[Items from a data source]
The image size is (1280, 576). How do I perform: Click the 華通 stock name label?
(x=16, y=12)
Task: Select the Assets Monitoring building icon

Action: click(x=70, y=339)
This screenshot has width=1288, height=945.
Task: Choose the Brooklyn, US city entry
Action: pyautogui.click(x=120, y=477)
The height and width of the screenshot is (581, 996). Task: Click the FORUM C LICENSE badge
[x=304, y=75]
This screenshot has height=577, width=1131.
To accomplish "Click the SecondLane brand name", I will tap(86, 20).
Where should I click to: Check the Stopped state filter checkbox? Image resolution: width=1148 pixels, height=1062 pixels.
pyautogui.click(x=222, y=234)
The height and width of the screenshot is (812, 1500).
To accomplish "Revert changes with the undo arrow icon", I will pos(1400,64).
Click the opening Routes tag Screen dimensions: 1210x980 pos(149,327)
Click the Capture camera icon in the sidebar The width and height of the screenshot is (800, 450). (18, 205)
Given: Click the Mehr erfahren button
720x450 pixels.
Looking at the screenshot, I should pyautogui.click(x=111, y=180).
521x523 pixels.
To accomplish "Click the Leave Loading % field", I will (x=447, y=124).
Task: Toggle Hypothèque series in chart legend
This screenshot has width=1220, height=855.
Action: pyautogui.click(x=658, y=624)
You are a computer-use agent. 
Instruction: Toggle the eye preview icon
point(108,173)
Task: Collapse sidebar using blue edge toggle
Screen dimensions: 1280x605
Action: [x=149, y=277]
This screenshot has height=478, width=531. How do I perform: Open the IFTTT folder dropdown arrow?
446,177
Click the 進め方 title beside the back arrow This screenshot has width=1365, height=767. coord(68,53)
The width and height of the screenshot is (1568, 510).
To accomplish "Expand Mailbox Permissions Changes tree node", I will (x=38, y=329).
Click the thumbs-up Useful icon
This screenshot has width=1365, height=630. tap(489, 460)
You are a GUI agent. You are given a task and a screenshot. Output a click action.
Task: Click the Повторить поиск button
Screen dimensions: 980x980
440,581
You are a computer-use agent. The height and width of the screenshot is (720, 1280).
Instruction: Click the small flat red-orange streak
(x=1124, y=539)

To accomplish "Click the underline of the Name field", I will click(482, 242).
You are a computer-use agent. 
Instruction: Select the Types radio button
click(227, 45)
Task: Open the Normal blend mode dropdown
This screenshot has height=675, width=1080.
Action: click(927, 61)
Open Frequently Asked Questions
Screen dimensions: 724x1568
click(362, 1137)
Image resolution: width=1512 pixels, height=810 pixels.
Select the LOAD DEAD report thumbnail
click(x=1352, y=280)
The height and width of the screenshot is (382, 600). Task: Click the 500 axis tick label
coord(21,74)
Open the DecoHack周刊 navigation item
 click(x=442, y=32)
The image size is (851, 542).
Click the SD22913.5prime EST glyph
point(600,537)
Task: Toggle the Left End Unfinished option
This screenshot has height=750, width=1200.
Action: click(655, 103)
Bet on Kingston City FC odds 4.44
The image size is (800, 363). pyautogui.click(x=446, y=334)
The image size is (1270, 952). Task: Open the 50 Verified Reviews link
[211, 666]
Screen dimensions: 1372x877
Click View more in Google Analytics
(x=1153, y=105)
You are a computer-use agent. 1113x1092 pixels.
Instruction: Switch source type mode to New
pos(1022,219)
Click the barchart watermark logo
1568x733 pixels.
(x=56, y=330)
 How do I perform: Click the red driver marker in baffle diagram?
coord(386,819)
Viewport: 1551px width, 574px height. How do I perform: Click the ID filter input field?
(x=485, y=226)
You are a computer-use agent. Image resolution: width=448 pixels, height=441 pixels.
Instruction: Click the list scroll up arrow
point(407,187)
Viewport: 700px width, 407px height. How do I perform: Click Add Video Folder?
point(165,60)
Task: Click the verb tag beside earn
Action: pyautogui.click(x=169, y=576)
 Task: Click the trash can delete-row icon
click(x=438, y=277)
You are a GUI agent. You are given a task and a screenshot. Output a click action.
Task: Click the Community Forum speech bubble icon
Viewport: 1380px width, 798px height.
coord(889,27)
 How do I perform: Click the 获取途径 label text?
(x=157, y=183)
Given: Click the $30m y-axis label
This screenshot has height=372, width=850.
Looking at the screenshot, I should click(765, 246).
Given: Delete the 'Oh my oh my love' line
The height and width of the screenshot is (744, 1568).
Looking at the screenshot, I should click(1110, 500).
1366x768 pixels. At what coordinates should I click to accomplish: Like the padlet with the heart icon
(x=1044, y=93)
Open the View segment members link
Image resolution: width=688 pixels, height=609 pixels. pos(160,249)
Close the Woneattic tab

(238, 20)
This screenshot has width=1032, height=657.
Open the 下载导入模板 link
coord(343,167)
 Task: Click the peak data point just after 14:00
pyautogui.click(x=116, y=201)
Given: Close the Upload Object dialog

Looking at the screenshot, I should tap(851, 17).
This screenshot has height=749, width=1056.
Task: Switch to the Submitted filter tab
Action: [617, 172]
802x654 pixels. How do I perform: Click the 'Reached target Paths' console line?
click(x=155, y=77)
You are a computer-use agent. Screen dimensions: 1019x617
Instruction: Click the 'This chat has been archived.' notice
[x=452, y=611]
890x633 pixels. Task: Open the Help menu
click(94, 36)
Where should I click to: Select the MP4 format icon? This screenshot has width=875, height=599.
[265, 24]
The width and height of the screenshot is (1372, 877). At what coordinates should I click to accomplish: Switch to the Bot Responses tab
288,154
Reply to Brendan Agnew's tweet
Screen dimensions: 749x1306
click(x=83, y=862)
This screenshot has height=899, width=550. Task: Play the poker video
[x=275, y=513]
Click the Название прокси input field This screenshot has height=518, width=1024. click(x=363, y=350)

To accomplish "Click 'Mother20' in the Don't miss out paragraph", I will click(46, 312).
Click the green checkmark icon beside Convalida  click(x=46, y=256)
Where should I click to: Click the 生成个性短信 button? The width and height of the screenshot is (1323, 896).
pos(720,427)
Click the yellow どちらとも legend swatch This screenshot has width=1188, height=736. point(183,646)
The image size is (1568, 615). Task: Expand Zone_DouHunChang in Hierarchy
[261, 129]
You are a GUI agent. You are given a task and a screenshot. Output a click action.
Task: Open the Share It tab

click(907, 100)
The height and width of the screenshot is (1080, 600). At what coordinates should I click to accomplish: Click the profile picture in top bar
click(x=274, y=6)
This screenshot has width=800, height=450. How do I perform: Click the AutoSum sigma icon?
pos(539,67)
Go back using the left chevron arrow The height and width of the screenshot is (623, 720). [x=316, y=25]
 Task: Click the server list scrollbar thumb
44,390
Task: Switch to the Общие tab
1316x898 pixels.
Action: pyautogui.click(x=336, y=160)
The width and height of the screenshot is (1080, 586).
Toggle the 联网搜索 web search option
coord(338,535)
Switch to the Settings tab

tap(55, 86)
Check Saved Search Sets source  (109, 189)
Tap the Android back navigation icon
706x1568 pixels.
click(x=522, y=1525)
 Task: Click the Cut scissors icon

◆ Exercise
Word for word, repeat every line of the data.

◆ Result
The image size is (1280, 576). How do I perform: Click the 華通 stock name label?
(x=16, y=12)
Task: Select the Assets Monitoring building icon

Action: click(x=70, y=339)
This screenshot has width=1288, height=945.
Task: Choose the Brooklyn, US city entry
Action: pyautogui.click(x=120, y=477)
The height and width of the screenshot is (581, 996). Task: Click the FORUM C LICENSE badge
[x=304, y=75]
This screenshot has height=577, width=1131.
To accomplish "Click the SecondLane brand name", I will tap(86, 20).
Where should I click to: Check the Stopped state filter checkbox? Image resolution: width=1148 pixels, height=1062 pixels.
pyautogui.click(x=222, y=234)
The height and width of the screenshot is (812, 1500).
To accomplish "Revert changes with the undo arrow icon", I will pos(1400,64).
Click the opening Routes tag Screen dimensions: 1210x980 pos(149,327)
Click the Capture camera icon in the sidebar The width and height of the screenshot is (800, 450). (18, 205)
Given: Click the Mehr erfahren button
720x450 pixels.
Looking at the screenshot, I should pyautogui.click(x=111, y=180).
521x523 pixels.
To accomplish "Click the Leave Loading % field", I will (x=447, y=124).
Task: Toggle Hypothèque series in chart legend
This screenshot has width=1220, height=855.
Action: pyautogui.click(x=658, y=624)
You are a computer-use agent. 
Instruction: Toggle the eye preview icon
point(108,173)
Task: Collapse sidebar using blue edge toggle
Screen dimensions: 1280x605
Action: [x=149, y=277]
This screenshot has height=478, width=531. How do I perform: Open the IFTTT folder dropdown arrow?
446,177
Click the 進め方 title beside the back arrow This screenshot has width=1365, height=767. coord(68,53)
The width and height of the screenshot is (1568, 510).
To accomplish "Expand Mailbox Permissions Changes tree node", I will (x=38, y=329).
Click the thumbs-up Useful icon
This screenshot has width=1365, height=630. tap(489, 460)
You are a GUI agent. You are given a task and a screenshot. Output a click action.
Task: Click the Повторить поиск button
Screen dimensions: 980x980
440,581
You are a computer-use agent. The height and width of the screenshot is (720, 1280).
Instruction: Click the small flat red-orange streak
(x=1124, y=539)

To accomplish "Click the underline of the Name field", I will click(482, 242).
You are a computer-use agent. 
Instruction: Select the Types radio button
click(227, 45)
Task: Open the Normal blend mode dropdown
This screenshot has height=675, width=1080.
Action: click(927, 61)
Open Frequently Asked Questions
Screen dimensions: 724x1568
click(362, 1137)
Image resolution: width=1512 pixels, height=810 pixels.
Select the LOAD DEAD report thumbnail
click(x=1352, y=280)
The height and width of the screenshot is (382, 600). Task: Click the 500 axis tick label
coord(21,74)
Open the DecoHack周刊 navigation item
 click(x=442, y=32)
The image size is (851, 542).
Click the SD22913.5prime EST glyph
point(600,537)
Task: Toggle the Left End Unfinished option
This screenshot has height=750, width=1200.
Action: click(655, 103)
Bet on Kingston City FC odds 4.44
The image size is (800, 363). pyautogui.click(x=446, y=334)
The image size is (1270, 952). Task: Open the 50 Verified Reviews link
[211, 666]
Screen dimensions: 1372x877
Click View more in Google Analytics
(x=1153, y=105)
You are a computer-use agent. 1113x1092 pixels.
Instruction: Switch source type mode to New
pos(1022,219)
Click the barchart watermark logo
1568x733 pixels.
(x=56, y=330)
 How do I perform: Click the red driver marker in baffle diagram?
coord(386,819)
Viewport: 1551px width, 574px height. How do I perform: Click the ID filter input field?
(x=485, y=226)
You are a computer-use agent. Image resolution: width=448 pixels, height=441 pixels.
Instruction: Click the list scroll up arrow
point(407,187)
Viewport: 700px width, 407px height. How do I perform: Click Add Video Folder?
point(165,60)
Task: Click the verb tag beside earn
Action: pyautogui.click(x=169, y=576)
 Task: Click the trash can delete-row icon
click(x=438, y=277)
You are a GUI agent. You are given a task and a screenshot. Output a click action.
Task: Click the Community Forum speech bubble icon
Viewport: 1380px width, 798px height.
coord(889,27)
 How do I perform: Click the 获取途径 label text?
(x=157, y=183)
Given: Click the $30m y-axis label
This screenshot has height=372, width=850.
Looking at the screenshot, I should click(765, 246).
Given: Delete the 'Oh my oh my love' line
The height and width of the screenshot is (744, 1568).
Looking at the screenshot, I should click(1110, 500).
1366x768 pixels. At what coordinates should I click to accomplish: Like the padlet with the heart icon
(x=1044, y=93)
Open the View segment members link
Image resolution: width=688 pixels, height=609 pixels. pos(160,249)
Close the Woneattic tab

(238, 20)
This screenshot has width=1032, height=657.
Open the 下载导入模板 link
coord(343,167)
 Task: Click the peak data point just after 14:00
pyautogui.click(x=116, y=201)
Given: Close the Upload Object dialog

Looking at the screenshot, I should tap(851, 17).
This screenshot has height=749, width=1056.
Task: Switch to the Submitted filter tab
Action: [617, 172]
802x654 pixels. How do I perform: Click the 'Reached target Paths' console line?
click(x=155, y=77)
You are a computer-use agent. Screen dimensions: 1019x617
Instruction: Click the 'This chat has been archived.' notice
[x=452, y=611]
890x633 pixels. Task: Open the Help menu
click(94, 36)
Where should I click to: Select the MP4 format icon? This screenshot has width=875, height=599.
[265, 24]
The width and height of the screenshot is (1372, 877). At what coordinates should I click to accomplish: Switch to the Bot Responses tab
288,154
Reply to Brendan Agnew's tweet
Screen dimensions: 749x1306
click(x=83, y=862)
This screenshot has height=899, width=550. Task: Play the poker video
[x=275, y=513]
Click the Название прокси input field This screenshot has height=518, width=1024. click(x=363, y=350)

To accomplish "Click 'Mother20' in the Don't miss out paragraph", I will click(46, 312).
Click the green checkmark icon beside Convalida  click(x=46, y=256)
Where should I click to: Click the 生成个性短信 button? The width and height of the screenshot is (1323, 896).
pos(720,427)
Click the yellow どちらとも legend swatch This screenshot has width=1188, height=736. point(183,646)
The image size is (1568, 615). Task: Expand Zone_DouHunChang in Hierarchy
[261, 129]
You are a GUI agent. You are given a task and a screenshot. Output a click action.
Task: Open the Share It tab

click(907, 100)
The height and width of the screenshot is (1080, 600). At what coordinates should I click to accomplish: Click the profile picture in top bar
click(x=274, y=6)
This screenshot has width=800, height=450. How do I perform: Click the AutoSum sigma icon?
pos(539,67)
Go back using the left chevron arrow The height and width of the screenshot is (623, 720). [x=316, y=25]
 Task: Click the server list scrollbar thumb
44,390
Task: Switch to the Общие tab
1316x898 pixels.
Action: pyautogui.click(x=336, y=160)
The width and height of the screenshot is (1080, 586).
Toggle the 联网搜索 web search option
coord(338,535)
Switch to the Settings tab

tap(55, 86)
Check Saved Search Sets source  (109, 189)
Tap the Android back navigation icon
706x1568 pixels.
click(x=522, y=1525)
 Task: Click the Cut scissors icon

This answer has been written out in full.